• **Dataset entries**:
»»

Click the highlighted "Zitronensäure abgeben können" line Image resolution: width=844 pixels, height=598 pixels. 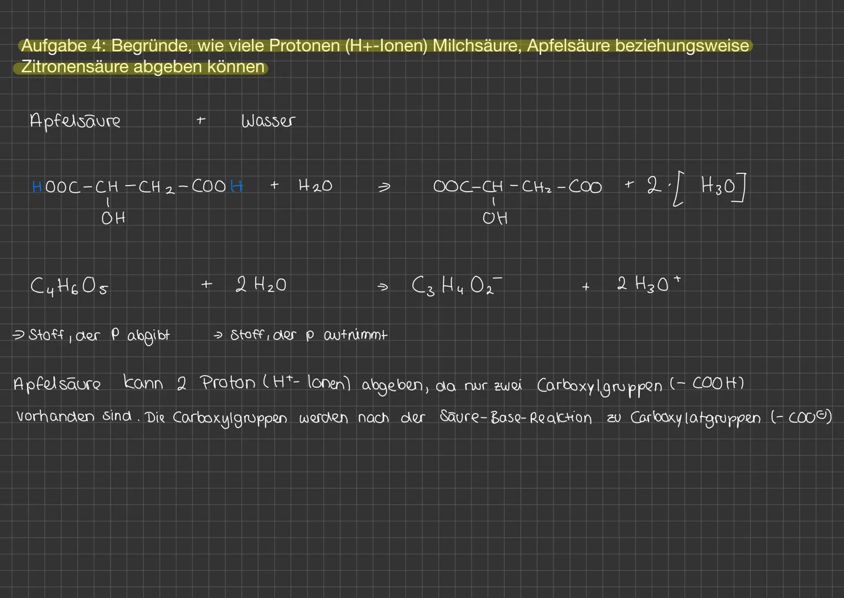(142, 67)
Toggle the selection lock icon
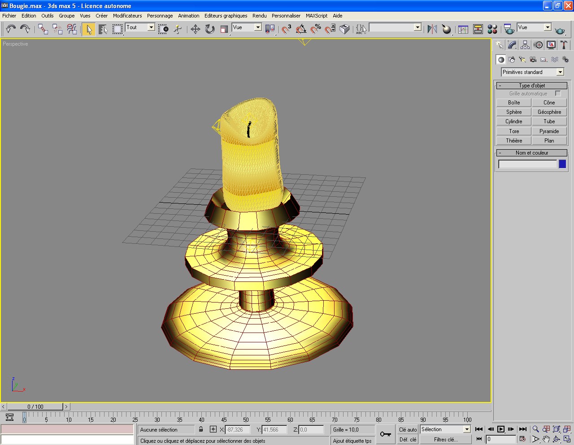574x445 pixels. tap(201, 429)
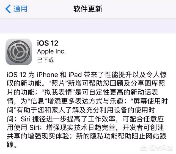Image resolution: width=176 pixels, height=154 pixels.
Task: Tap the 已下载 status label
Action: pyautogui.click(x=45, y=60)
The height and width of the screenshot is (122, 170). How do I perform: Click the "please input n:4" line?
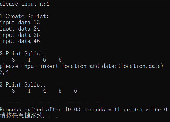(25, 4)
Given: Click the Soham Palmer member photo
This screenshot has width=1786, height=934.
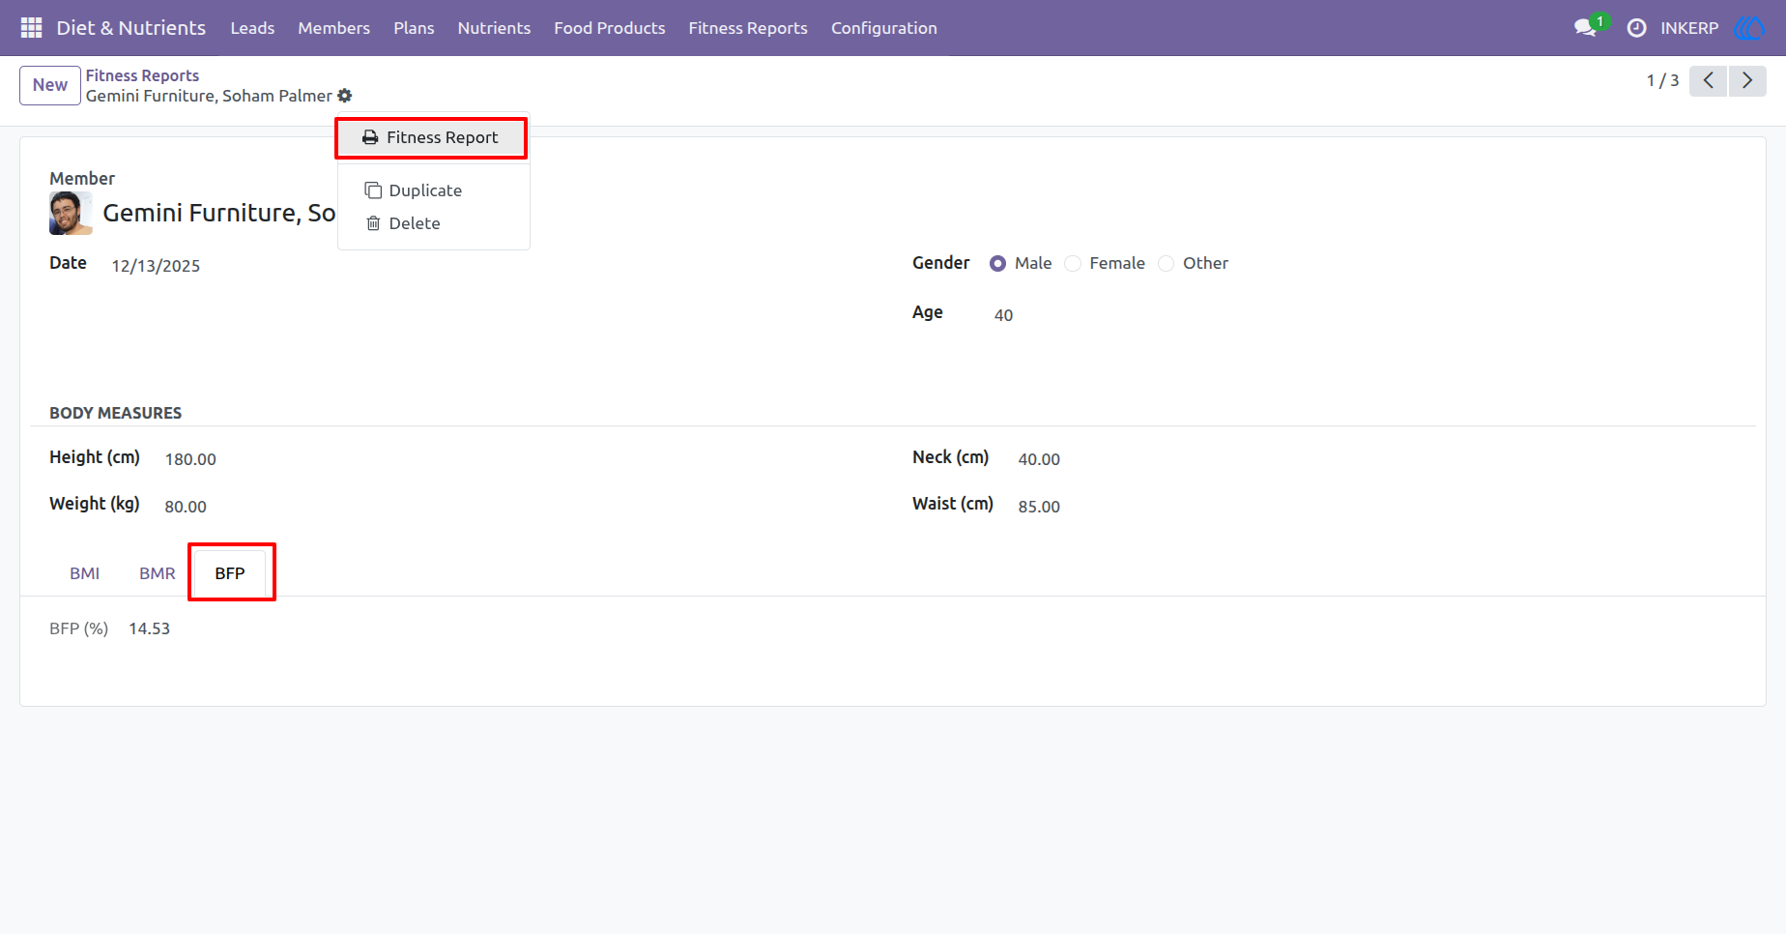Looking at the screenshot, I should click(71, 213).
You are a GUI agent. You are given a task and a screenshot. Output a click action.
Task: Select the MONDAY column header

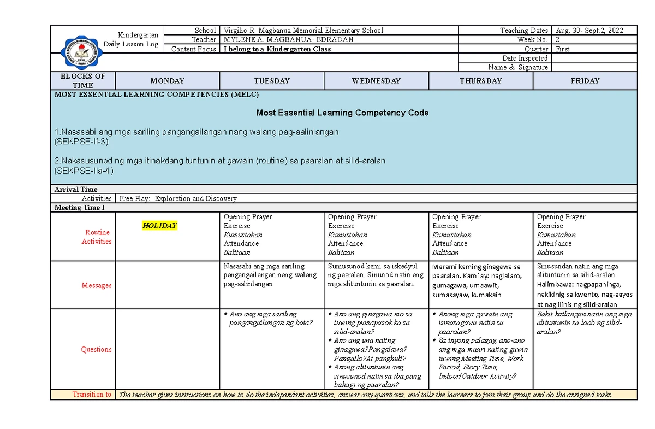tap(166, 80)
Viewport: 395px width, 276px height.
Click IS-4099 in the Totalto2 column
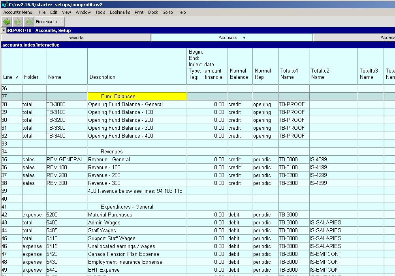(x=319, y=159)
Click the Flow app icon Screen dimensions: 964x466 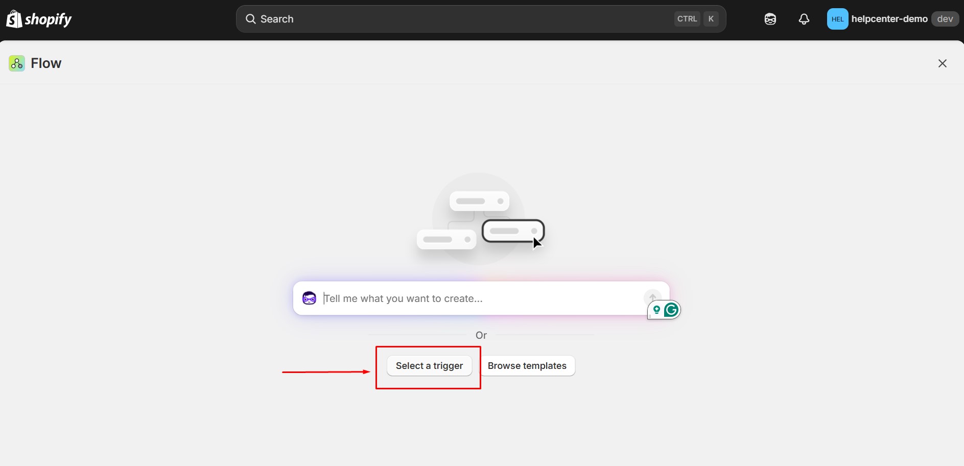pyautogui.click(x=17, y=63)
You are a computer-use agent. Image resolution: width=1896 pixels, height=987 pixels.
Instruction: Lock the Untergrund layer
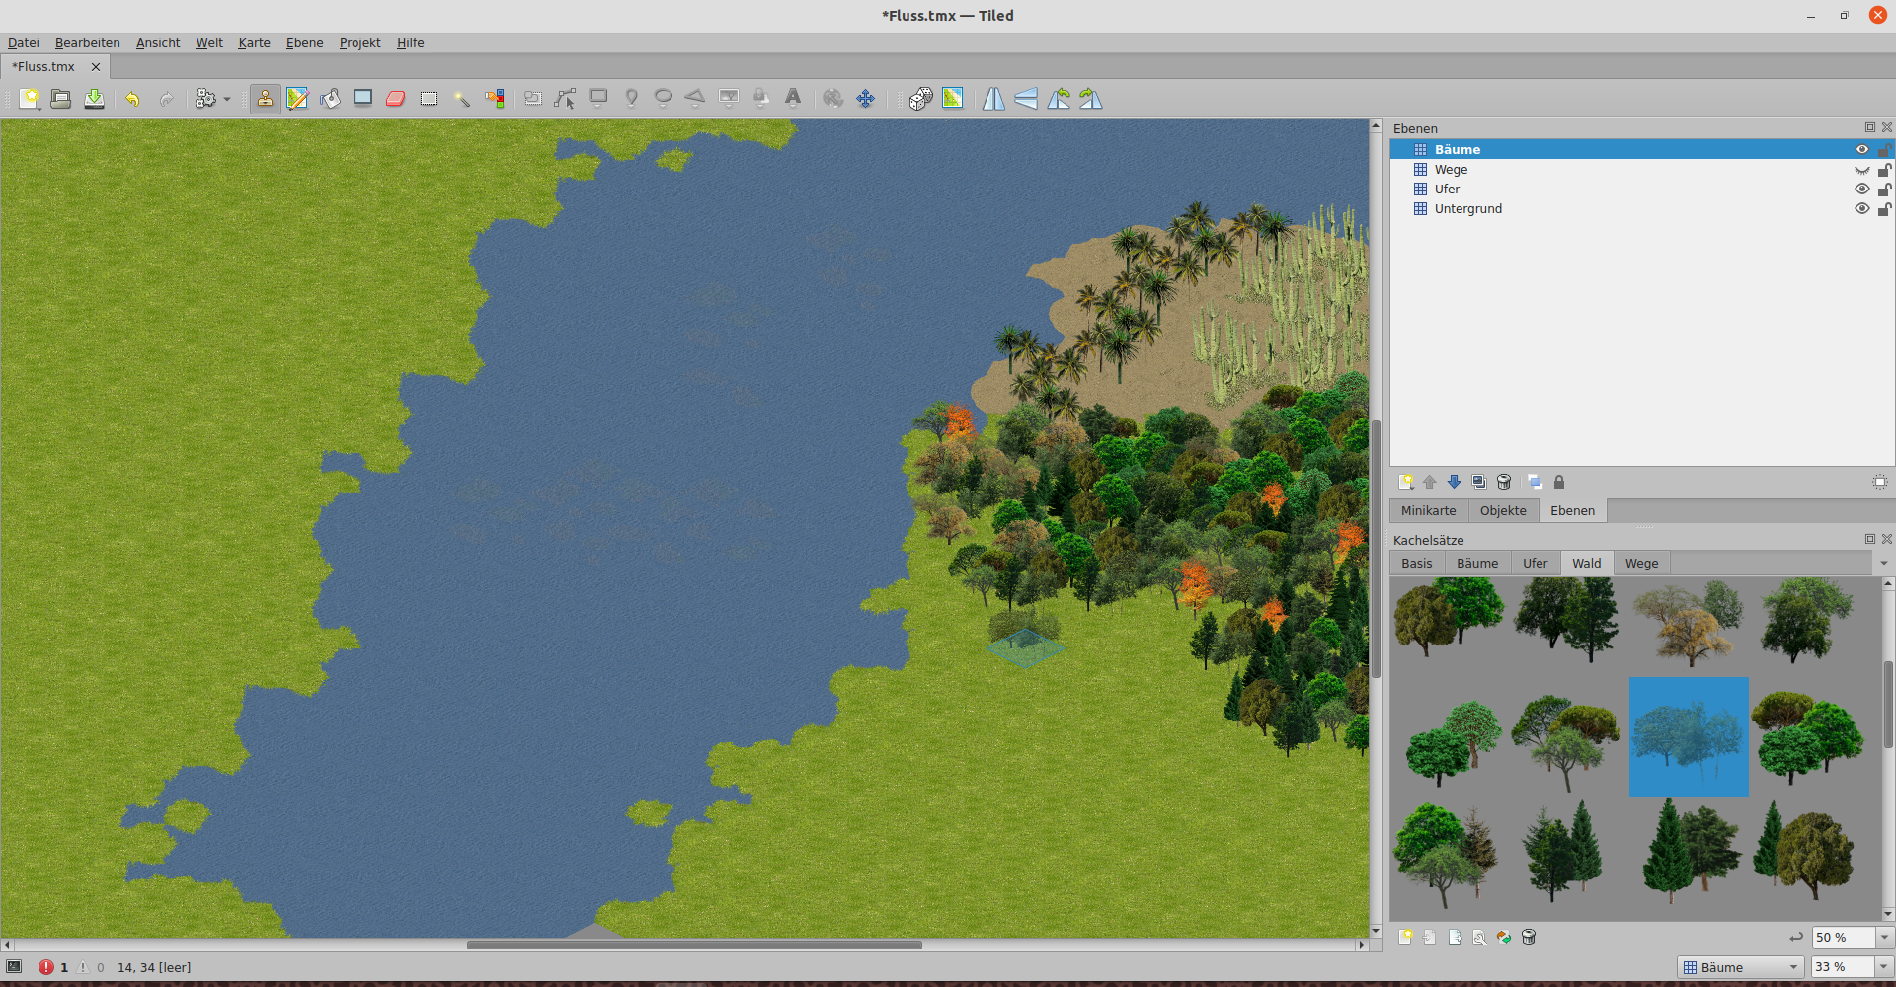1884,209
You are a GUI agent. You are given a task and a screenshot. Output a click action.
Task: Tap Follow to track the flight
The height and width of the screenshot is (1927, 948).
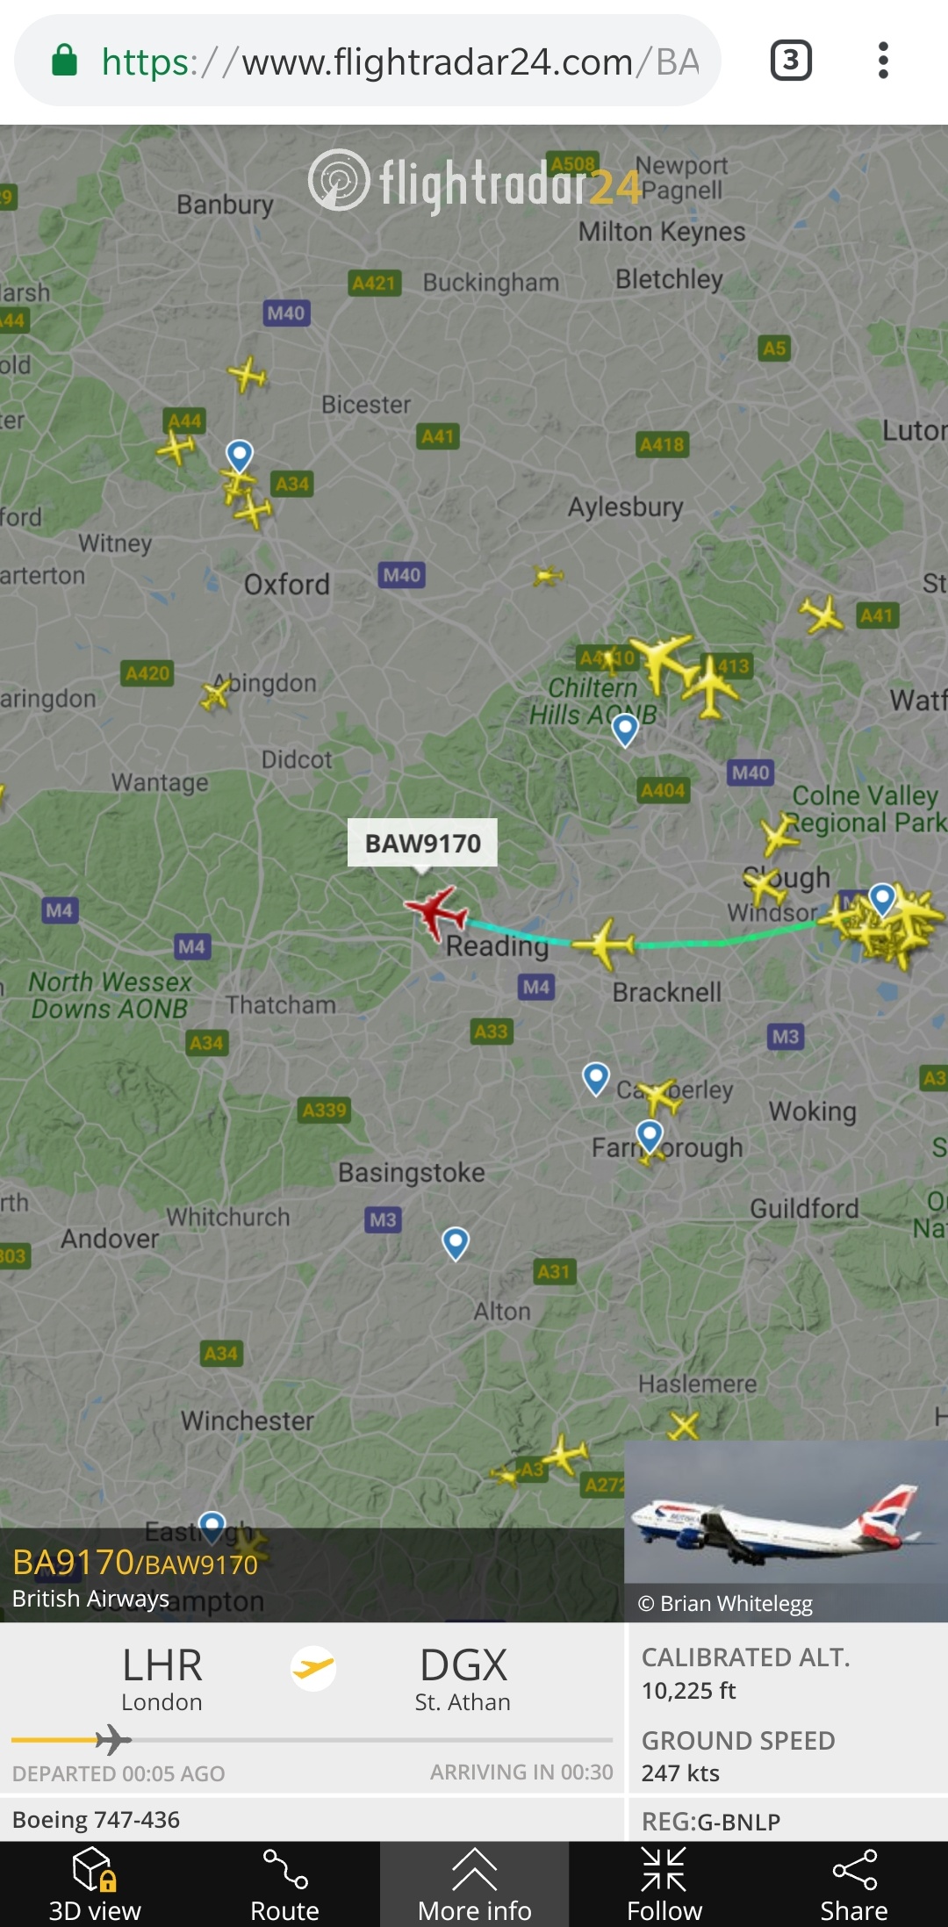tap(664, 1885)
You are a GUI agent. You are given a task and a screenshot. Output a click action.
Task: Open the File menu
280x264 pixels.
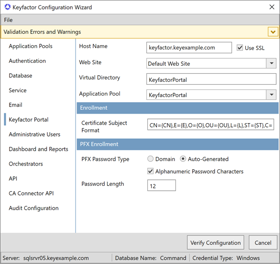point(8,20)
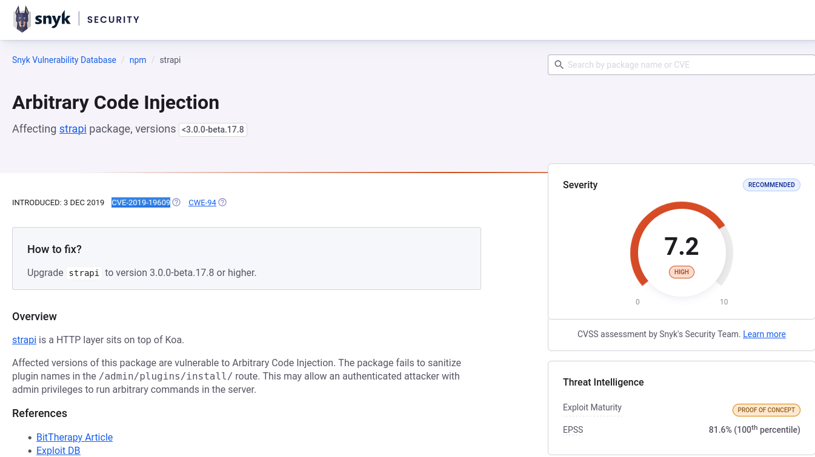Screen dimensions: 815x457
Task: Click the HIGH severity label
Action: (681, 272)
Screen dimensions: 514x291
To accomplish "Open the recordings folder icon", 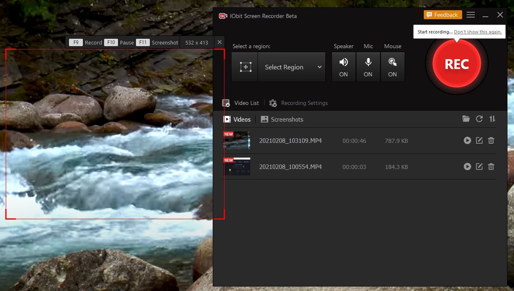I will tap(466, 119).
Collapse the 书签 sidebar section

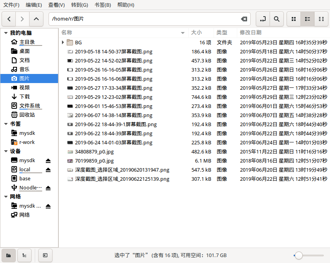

««

• **ACTION ITEM**:
Reproduce the lines above beginning at the line that contains "You are a computer-use" and ending at the line that contains "Task: Open the File menu". No pictures.

• **RESPONSE TO THIS TASK**:
You are a computer-use agent. Image resolution: width=1896 pixels, height=987 pixels.
Instruction: Lock the Untergrund layer
1884,209
You are a GUI agent. You are given a task and a screenshot. Output a click action.
Task: Tap Follow to track the flight
The height and width of the screenshot is (1927, 948).
tap(664, 1885)
You are a GUI agent. You are given a task and a screenshot. Output a click action.
Task: Open the File menu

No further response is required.